Reliability and validity of the ChIPS has been investigated in inpatient, outpatient, and community samples with both children and adolescents in a series of studies conducted by the measure’s developers. The current version of the ChIPS demonstrated similar agreement with the DICA (Reich, 2000); the Youth Self Report (YSR; Ebesutani et al., 2010); and discharge diagnoses in a sample of 47 inpatient children and adolescents (Fristad, Cummins, et al., 1998). Sensitivity was 0.70 and specificity was 0.84 when compared to discharge diagnoses. Both the ChIPS (M = 3.8) and DICA (M = 3.4) assigned more diagnoses on average than clinicians (M = 2.1) in this sample. In a community sample of bereaved (n = 18) and control (n = 22) children and adolescents, the ChIPS demonstrated adequate agreement with clinician consensus on diagnoses and symptoms (Fristad, Glickman, et al., 1998). The proportion of children in this sample who received one or more diagnoses (17.5 %) was similar to the proportion expected in a non-clinical sample, and administration was brief (mean = 21 min). Across samples and studies, administration time was significantly shorter than the DICA (Teare, Fristad, Weller, Weller, & Salmon, 1998b).

Psychometric evidence supporting the ChIPS suggests that it is a reliable and valid instrument for assigning DSM-IV diagnoses in children and adolescents. Combining results of previous studies, Weller et al. (2000) noted both the ChIPS and P-ChIPS demonstrated a negative predictive value (i.e., the number of true negatives determined by clinicians divided by the number of negative cases generated by ChIPS) of .96. This reinforces its value as a screening measure, as diagnoses not endorsed on the ChIPS are unlikely to be present. In a small sample (N = 12), telephone administration of the P-ChIPS was comparable to face-to-face administration (Paing, Weller, Dixon, & Weller, 2010). ChIPS/P-ChIPS have superior estimates of sensitivity, child-clinician concordance, and parent-clinician concordance and equivalent estimates of specificity compared to published reports of similar structured interviews (Weller et al., 2000). The ChIPS has been used as a diagnostic measure in research focusing on topics such as childhood bipolar disorders (e.g., Fristad, 2006; Hunt et al., 2005), the genetics of reading disabilities (Luca et al., 2007), and the comorbidity between ADHD and depression (Quintana, Butterbaugh, Purnell, & Layman, 2007).

Like most highly structured interviews, the ChIPS requires relatively little clinical judgment for scoring, due to the yes/no format of many of its items. Therefore, interviewer training is relatively brief compared to semi-structured instruments. ChIPS training involves reading the administration manual, didactic training by an experienced interviewer, and joint interviews to calibrate scoring. Inter-rater reliability can be evaluated through periodic joint interviews or rating videotapes of interviews (Rooney et al., 1999). In summary, the ChIPS is relatively brief and inexpensive to administer and provides comprehensive coverage of diagnostic criteria for numerous DSM-IV disorders, making it an attractive option for clinical and research use (Leffler et al., 2015).

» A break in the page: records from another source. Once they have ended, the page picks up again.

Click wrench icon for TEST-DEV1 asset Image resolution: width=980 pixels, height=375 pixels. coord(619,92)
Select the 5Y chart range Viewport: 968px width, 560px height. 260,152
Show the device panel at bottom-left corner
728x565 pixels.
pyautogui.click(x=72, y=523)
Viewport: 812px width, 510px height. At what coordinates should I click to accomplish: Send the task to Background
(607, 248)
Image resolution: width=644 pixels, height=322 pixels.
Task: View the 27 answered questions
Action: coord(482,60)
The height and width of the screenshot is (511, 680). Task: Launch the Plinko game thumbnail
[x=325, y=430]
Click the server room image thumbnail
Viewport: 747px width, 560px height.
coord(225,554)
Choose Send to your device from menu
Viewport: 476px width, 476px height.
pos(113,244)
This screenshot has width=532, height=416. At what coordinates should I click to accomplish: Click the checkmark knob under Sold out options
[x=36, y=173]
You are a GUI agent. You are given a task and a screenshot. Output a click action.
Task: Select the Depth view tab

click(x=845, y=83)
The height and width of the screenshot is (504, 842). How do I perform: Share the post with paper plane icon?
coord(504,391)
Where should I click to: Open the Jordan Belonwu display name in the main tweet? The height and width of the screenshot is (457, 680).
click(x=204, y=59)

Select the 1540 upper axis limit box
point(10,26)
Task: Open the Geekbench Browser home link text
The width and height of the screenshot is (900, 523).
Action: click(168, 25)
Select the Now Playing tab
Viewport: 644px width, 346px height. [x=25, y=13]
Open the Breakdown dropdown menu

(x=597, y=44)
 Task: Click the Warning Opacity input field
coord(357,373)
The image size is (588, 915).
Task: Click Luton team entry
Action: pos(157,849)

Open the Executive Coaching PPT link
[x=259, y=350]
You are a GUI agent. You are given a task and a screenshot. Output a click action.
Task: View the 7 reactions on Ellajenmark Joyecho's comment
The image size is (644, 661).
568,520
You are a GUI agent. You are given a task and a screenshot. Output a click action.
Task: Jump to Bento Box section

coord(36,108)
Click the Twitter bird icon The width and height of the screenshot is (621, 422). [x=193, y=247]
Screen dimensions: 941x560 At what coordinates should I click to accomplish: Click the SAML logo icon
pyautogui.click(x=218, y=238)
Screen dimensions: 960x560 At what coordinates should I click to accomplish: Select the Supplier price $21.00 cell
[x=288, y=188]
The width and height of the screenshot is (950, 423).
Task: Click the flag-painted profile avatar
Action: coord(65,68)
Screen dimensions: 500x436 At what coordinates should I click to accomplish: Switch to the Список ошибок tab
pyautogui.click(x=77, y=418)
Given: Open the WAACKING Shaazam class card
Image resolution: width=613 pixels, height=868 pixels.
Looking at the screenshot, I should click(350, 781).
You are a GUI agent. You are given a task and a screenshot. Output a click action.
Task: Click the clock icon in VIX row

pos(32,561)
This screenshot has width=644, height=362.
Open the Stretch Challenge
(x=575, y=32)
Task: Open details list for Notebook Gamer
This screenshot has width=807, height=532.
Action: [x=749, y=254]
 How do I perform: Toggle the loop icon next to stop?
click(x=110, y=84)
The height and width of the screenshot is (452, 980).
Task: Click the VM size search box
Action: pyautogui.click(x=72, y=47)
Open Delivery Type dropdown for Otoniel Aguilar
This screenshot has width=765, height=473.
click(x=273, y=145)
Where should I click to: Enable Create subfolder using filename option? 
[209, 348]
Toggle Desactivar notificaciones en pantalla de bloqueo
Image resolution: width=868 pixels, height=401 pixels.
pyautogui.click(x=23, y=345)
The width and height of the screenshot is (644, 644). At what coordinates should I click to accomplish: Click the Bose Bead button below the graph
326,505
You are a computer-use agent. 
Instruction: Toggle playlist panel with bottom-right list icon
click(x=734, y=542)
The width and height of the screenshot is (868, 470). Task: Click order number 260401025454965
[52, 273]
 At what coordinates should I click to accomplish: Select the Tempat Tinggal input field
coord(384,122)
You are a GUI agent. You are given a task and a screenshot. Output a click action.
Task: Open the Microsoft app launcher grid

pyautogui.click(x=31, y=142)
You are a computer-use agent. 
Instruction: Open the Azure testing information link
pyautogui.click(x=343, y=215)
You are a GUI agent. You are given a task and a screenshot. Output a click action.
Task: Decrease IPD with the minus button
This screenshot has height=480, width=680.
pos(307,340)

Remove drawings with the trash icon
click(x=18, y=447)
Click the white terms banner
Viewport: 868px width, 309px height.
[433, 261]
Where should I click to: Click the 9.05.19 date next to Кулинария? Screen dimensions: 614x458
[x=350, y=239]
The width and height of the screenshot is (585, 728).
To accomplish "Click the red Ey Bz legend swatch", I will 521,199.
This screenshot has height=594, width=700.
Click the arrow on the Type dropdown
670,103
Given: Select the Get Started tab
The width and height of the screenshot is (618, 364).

The ChIPS and K-SADS are both designed to assign diagnoses consistent with DSM-IV criteria, and can potentially be utilized in both clinical and research settings. Both measures, like all diagnostic interviews, are intended to increase the reliability of diagnosis relative to an unstructured clinical interview. However, several differences between the ChIPS and K-SADS highlight the importance of comparing the concurrent validity of these measures. The ChIPS limits the interviewer’s clinical judgment with a relatively rigid format for ease and speed of administration and the intent of maximizing reliability. Comparatively, the K-SADS, though significantly more time consuming, offers interviewers the opportunity to collect more detained information, rate the severity of some symptom categories, and use their clinical judgment within the framework of the measure. The ChIPS requires fewer resources including time, interviewer training and skill level, and physical storage space. The K-SADS offers broader coverage and allows interviewers to ask additional information as they deem necessary, to reduce the need for later follow-up information and with the goal of maximizing clinical validity. Given these differences, a comparison of the ChIPS and K-SADS has potential implications for both research and clinical settings. If these two interviews demonstrate high rates of agreement on diagnosis, researchers could consider administering the ChIPS instead of the K-SADS. This would save time and money for research assessments, both in the length of administration and in the scope of interviewer training. It could also aid study recruitment and retention, as potential participants may be more agreeable to a shorter assessment. In clinical settings, the ChIPS could be inexpensively administered by less-experienced staff supervised by experienced clinicians. The clinician interpreting its results could be confident that the ChIPS diagnosis closely approximates diagnoses assigned in published literature.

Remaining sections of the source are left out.